### The data
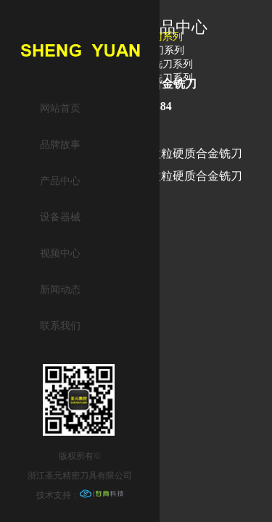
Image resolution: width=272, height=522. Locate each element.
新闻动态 (60, 289)
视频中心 (60, 253)
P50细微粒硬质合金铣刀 (181, 153)
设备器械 (60, 217)
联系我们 (60, 325)
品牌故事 (60, 144)
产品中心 (60, 180)
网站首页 (60, 108)
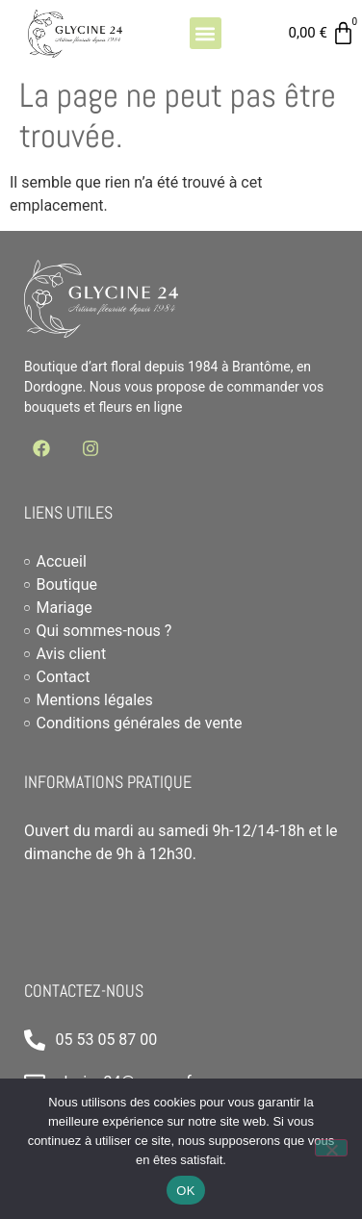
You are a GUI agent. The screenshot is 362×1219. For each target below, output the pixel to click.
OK (185, 1190)
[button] (205, 33)
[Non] (331, 1147)
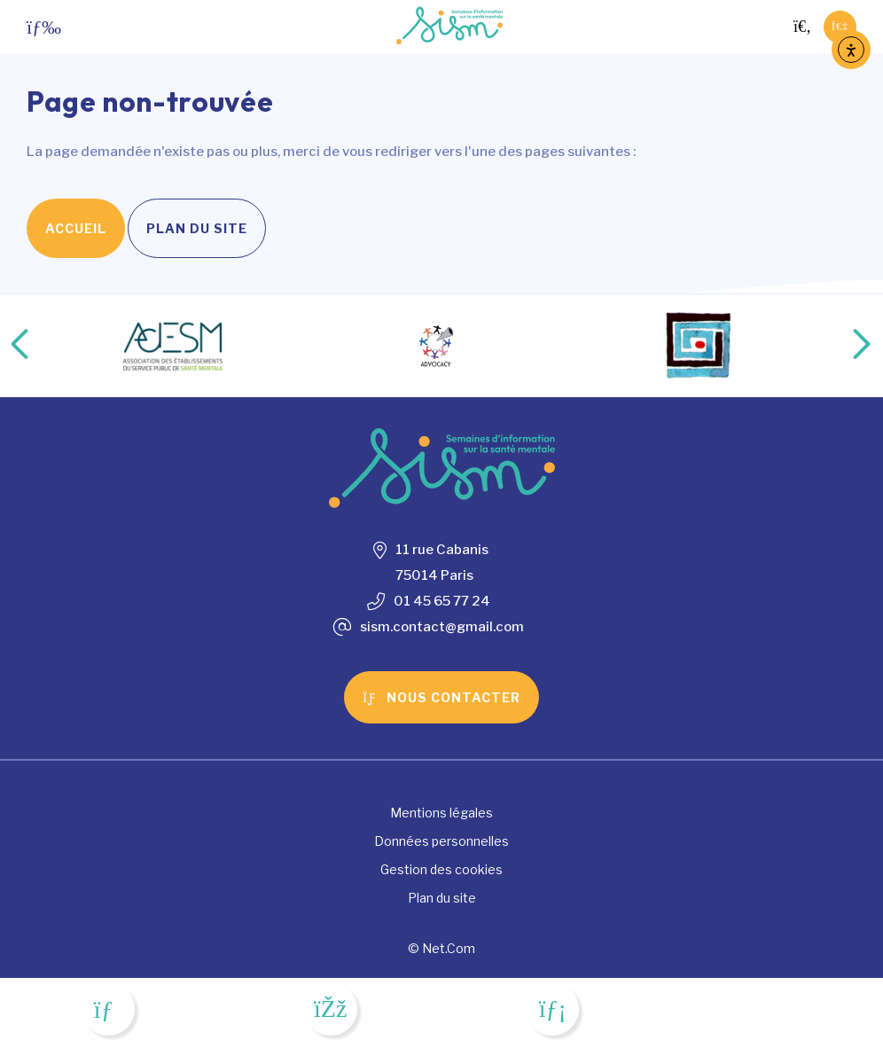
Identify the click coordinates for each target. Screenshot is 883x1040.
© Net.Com (441, 948)
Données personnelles (441, 840)
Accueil (75, 228)
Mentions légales (441, 812)
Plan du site (196, 228)
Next (843, 346)
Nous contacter (441, 697)
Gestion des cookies (441, 869)
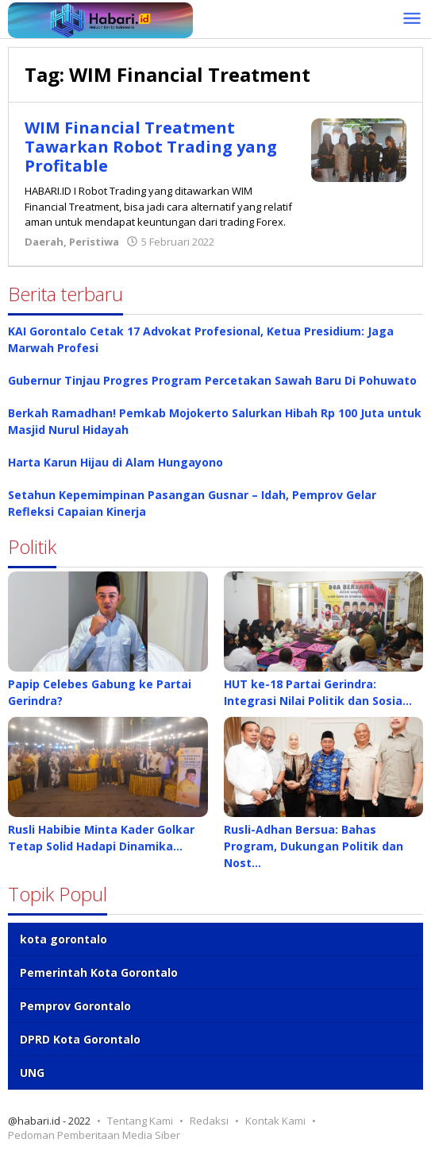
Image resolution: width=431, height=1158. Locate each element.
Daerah (44, 241)
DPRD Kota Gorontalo (80, 1039)
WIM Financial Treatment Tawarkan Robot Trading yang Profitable (151, 146)
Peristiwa (94, 241)
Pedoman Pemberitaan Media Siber (94, 1135)
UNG (32, 1072)
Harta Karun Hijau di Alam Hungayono (115, 462)
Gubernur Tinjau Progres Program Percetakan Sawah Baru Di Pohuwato (212, 380)
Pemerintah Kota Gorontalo (99, 972)
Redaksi (209, 1120)
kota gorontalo (63, 939)
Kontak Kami (275, 1120)
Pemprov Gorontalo (75, 1005)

### Task directions
Recast the lines as a JSON list of strings, one string per line, starting at the line containing "产品中心 (60, 180)" and ending at the final line above, both included. Omit blank lines and leave out the pictures.

### Answer in full
[
  "产品中心 (60, 180)",
  "网站首页 (60, 108)",
  "You are a GUI agent. The screenshot is 362×1219. For each target below, output the pixel to click.",
  "OK (185, 1190)",
  "[button] (205, 33)",
  "[Non] (331, 1147)",
  "Identify the click coordinates for each target. Screenshot is 883x1040.",
  "© Net.Com (441, 948)",
  "Données personnelles (441, 840)",
  "Accueil (75, 228)",
  "Mentions légales (441, 812)",
  "Plan du site (196, 228)",
  "Next (843, 346)",
  "Nous contacter (441, 697)",
  "Gestion des cookies (441, 869)",
  "Image resolution: width=431, height=1158. Locate each element.",
  "Daerah (44, 241)",
  "DPRD Kota Gorontalo (80, 1039)",
  "WIM Financial Treatment Tawarkan Robot Trading yang Profitable (151, 146)",
  "Peristiwa (94, 241)",
  "Pedoman Pemberitaan Media Siber (94, 1135)",
  "UNG (32, 1072)",
  "Harta Karun Hijau di Alam Hungayono (115, 462)",
  "Gubernur Tinjau Progres Program Percetakan Sawah Baru Di Pohuwato (212, 380)",
  "Pemerintah Kota Gorontalo (99, 972)",
  "Redaksi (209, 1120)",
  "kota gorontalo (63, 939)",
  "Kontak Kami (275, 1120)",
  "Pemprov Gorontalo (75, 1005)"
]